I think it would be nice for pictures but if wearing it out would look totally scarry and fake.


----------



## mistella (Mar 7, 2007)

]]]]]


----------



## pomegranatesix (Mar 7, 2007)

I have a pair and I love 'em to bits. I think they're fantastic for a dramatic eye - and look awesome in photos/photoshoots. It's a relatively subtle thing, lower eyelashes, but they make such a difference.

I usually put a drop of glue on a Q-tip or a toothpick, and drag the edge through that to make sure I get an even coat of glue on the edge of the lash, then stick it on, pressing on the corners.


----------



## girly girl (Mar 9, 2007)

I have never tried lower lashes before; i am so curious as to how i will look wearing them.


----------



## girly girl (Mar 9, 2007)

Quote:

   Originally Posted by *girly girl* 

 
_I have never tried lower lashes before; i am so curious as to how i will look wearing them._


----------



## user79 (Mar 9, 2007)

I like the effect a lot, I usually just use normal lashes and flip them upside down, it works fine, you don't absolutely need to buy specific "lower" lashes.

I also apply them under my natural lower lashes. I find it actually a lot easier to put on than the top ones because I don't blink as much.

Here's a pic of me wearing both top and bottom lashes, I used normal lashes for both.


----------



## missymaricel (Mar 19, 2007)

Me with incredibly short and sparse lashes, falsies are a must for me. I'll only wear false lashes on my bottom lashline for special occasions where I'm getting extra glammed out. I don't want to look too "Twiggy" so I'll trim each individual hair to a more suitable length for me. They totally look fabulous and make a huge difference on my eyes. Plus, they're not too wierd or obvious looking if you wear them right.
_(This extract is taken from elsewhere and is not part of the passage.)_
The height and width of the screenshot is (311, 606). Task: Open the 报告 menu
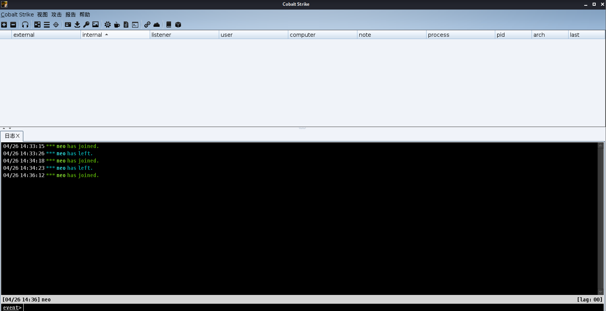(70, 15)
I use the #25 from MAC and they're totally comfortable to wear.


----------



## Simi (Mar 20, 2007)

I'd the same question and MacMonster reply with her picture.

Quote:
Originally Posted by *MacMonster* 

 
_Well, I just recently got some and this is how I do it. 
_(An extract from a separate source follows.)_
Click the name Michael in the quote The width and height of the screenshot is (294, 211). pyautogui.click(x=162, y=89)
1. I take the lash and slick the rim lightly in glue

2. Take the middle and push it down with a bobby pin just above my lower lashline.

3. Then push it softly all the way to each end.

4. I normally have a problem with the inner end of the lash so I just take a tiiiiiiiny spot of glue and add it the the area and grab the lash and push it down softly with my fingers to get the right angle. 

here is the end result : http://img407.imageshack.us/img407/1669/makeupsru2.jpg


And then I don't touch them! haha I notice if I do it falls off from not being dry enough, or just gets out of place._


Thank you so much I got more answer after your question.


----------